Dogs Breakfast event
Less Toxic Algae Risk
Cyanobacteria Action Plan
A series of ‘dogs breakfast’ events were held next to the Maitai River to pass on information about toxic algae to dog owners. About 60 dogs and their owners were there and people even travelled in from Tasman to attend, so hopefully the word is getting out about the risks and what to look for. Remember the Maitai is generally safe to swim in (except after heavy rain), but dog owners and swimmers should know how to recognise toxic algae so they can keep away from it.
We’ve posted this video by Cawthron to our website to further educate people on what to look out for.
Cawthron research students in the Maitai River
Toxic algae experimental set up
The Cawthron research projects on toxic algae have been completed with some interesting results. Previous research has shown that slightly raised nitrogen, low phosphorus and stable periods of low flow provide good conditions for toxic algae blooms. Toxic algae has an advantage in low phosphorous conditions because it can extract phosphorous from sediment trapped in its mats.

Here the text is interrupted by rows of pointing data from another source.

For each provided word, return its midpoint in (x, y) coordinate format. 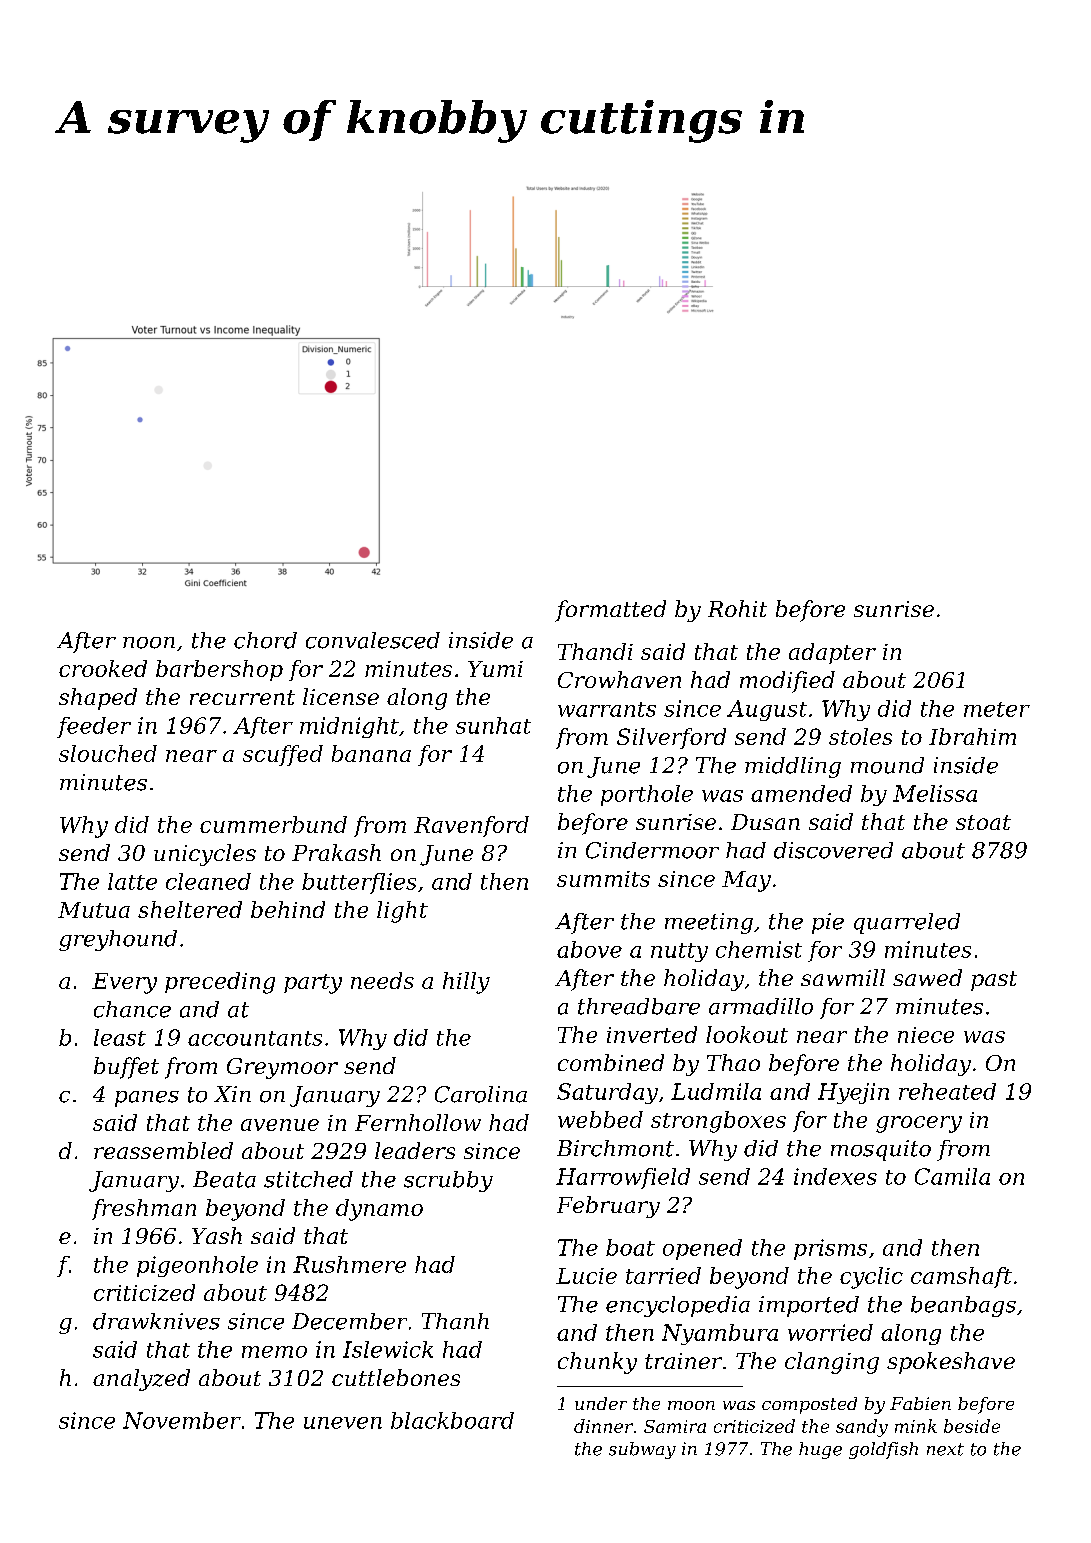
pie (828, 923)
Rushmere (349, 1264)
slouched (108, 753)
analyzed (141, 1380)
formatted (610, 611)
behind (288, 909)
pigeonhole (197, 1266)
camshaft (961, 1277)
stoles (860, 736)
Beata (224, 1179)
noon (149, 643)
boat (630, 1247)
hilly (466, 983)
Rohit (737, 608)
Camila (952, 1176)
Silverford (671, 738)
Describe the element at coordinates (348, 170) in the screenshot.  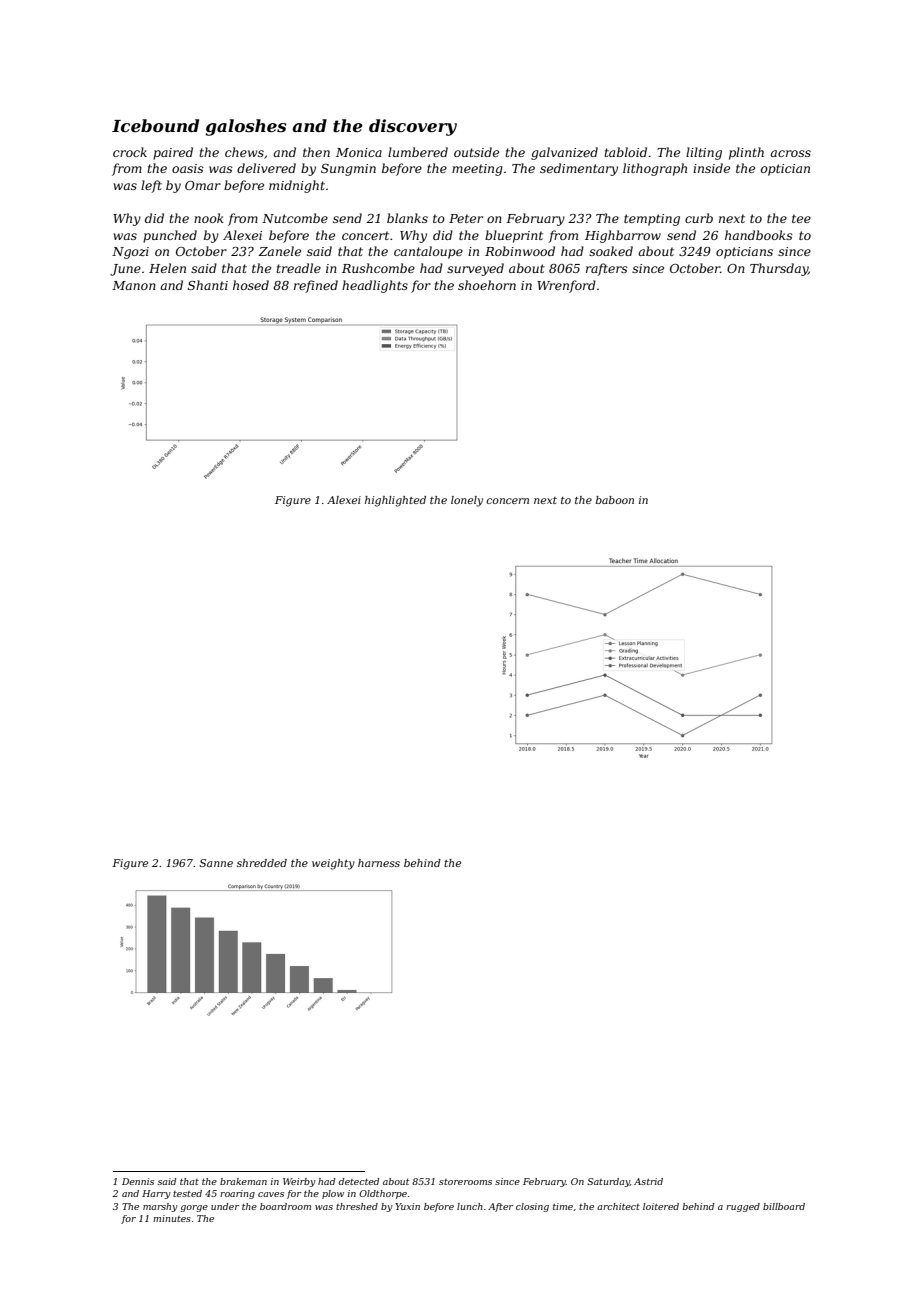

This summer, toxic algae blooms (over 20% cover) were only recorded in the lower and mid reaches at Avon Terrace, Dennes Hole and the Maitai Camp, and only in November and December. The new research has noted that toxic algae blooms in the river could be affected by the blooms of other algae, in particular the green filamentous algae that bloomed strongly last year in spring. In low nitrate conditions it is likely they compete with each other for nutrients. In higher nitrate conditions it seems that the toxic algae is outcompeted by the green, so toxic algae blooms may be a result of biological activity as well as chemical and physical conditions.
The results also indicated that toxic algae blooms may be affected by unstable or variable river flows which though not strong enough to wash it all away, may disrupt the algal colonies.
Thanks to the Cawthron Institute, Dr Susie Wood and summer research students Alice Kilner and Dom Eardly from University of Birmingham in the UK for all their great work.